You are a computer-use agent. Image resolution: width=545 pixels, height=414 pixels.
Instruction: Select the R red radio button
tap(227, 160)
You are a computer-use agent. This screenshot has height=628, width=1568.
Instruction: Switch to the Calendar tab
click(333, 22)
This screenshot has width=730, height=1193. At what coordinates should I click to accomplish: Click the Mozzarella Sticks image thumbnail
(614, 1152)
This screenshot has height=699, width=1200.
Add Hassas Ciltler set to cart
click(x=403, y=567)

* * *

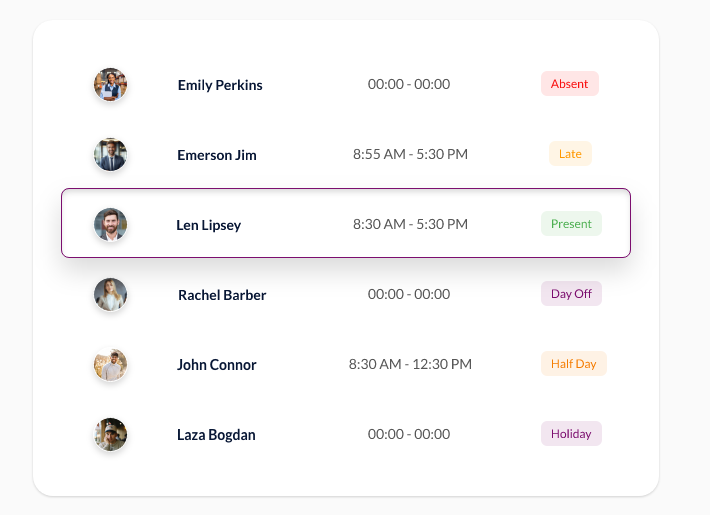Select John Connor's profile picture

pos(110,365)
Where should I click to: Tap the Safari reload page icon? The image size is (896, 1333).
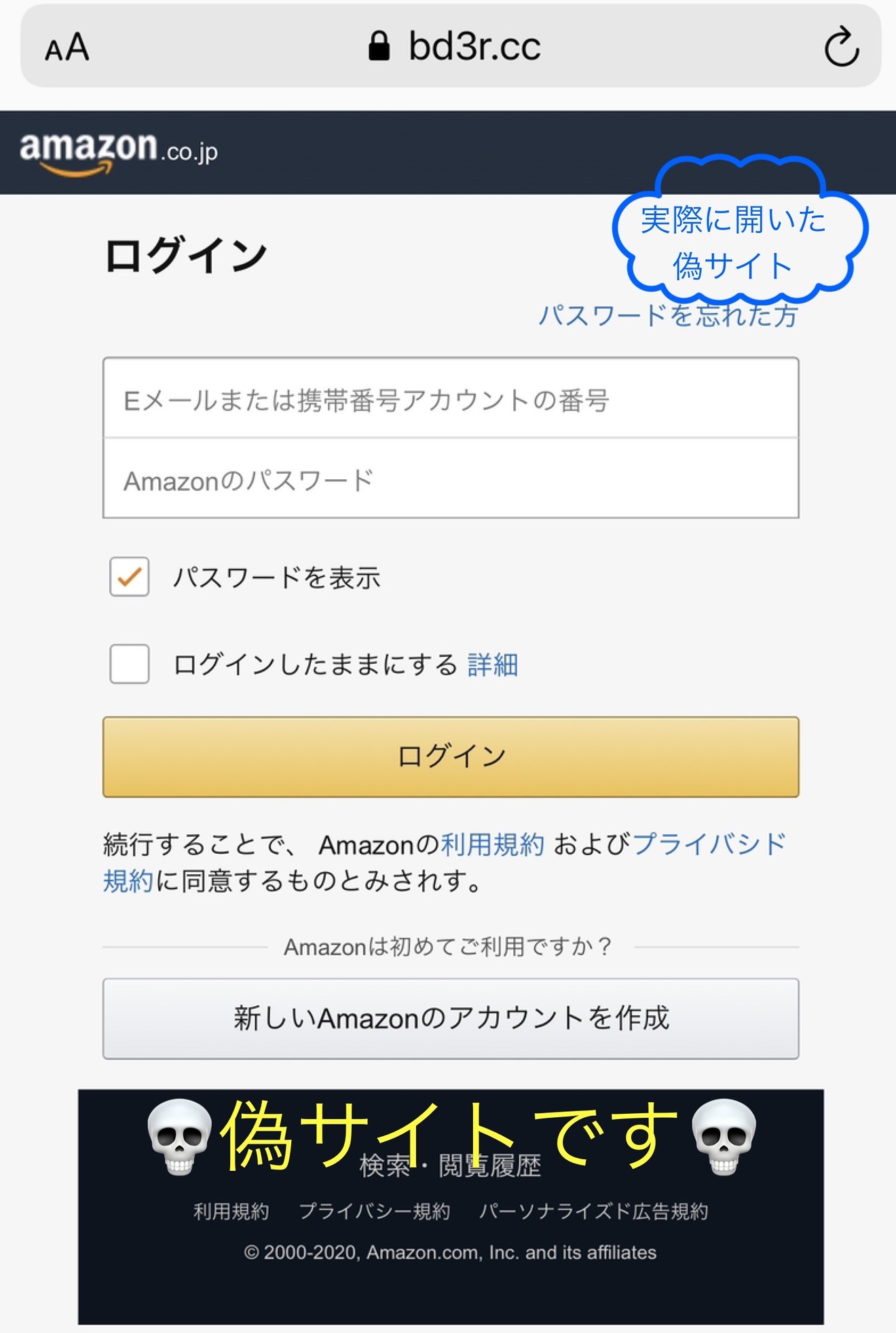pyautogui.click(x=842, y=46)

Aim — Copy out the records from the line with "You are a computer-use agent. Image" up to and including the line with "click(x=403, y=567)".

Complete answer —
You are a computer-use agent. Image resolution: width=545 pixels, height=414 pixels.
Instruction: Select the R red radio button
tap(227, 160)
You are a computer-use agent. This screenshot has height=628, width=1568.
Instruction: Switch to the Calendar tab
click(333, 22)
This screenshot has width=730, height=1193. At what coordinates should I click to accomplish: Click the Mozzarella Sticks image thumbnail
(614, 1152)
This screenshot has height=699, width=1200.
Add Hassas Ciltler set to cart
click(x=403, y=567)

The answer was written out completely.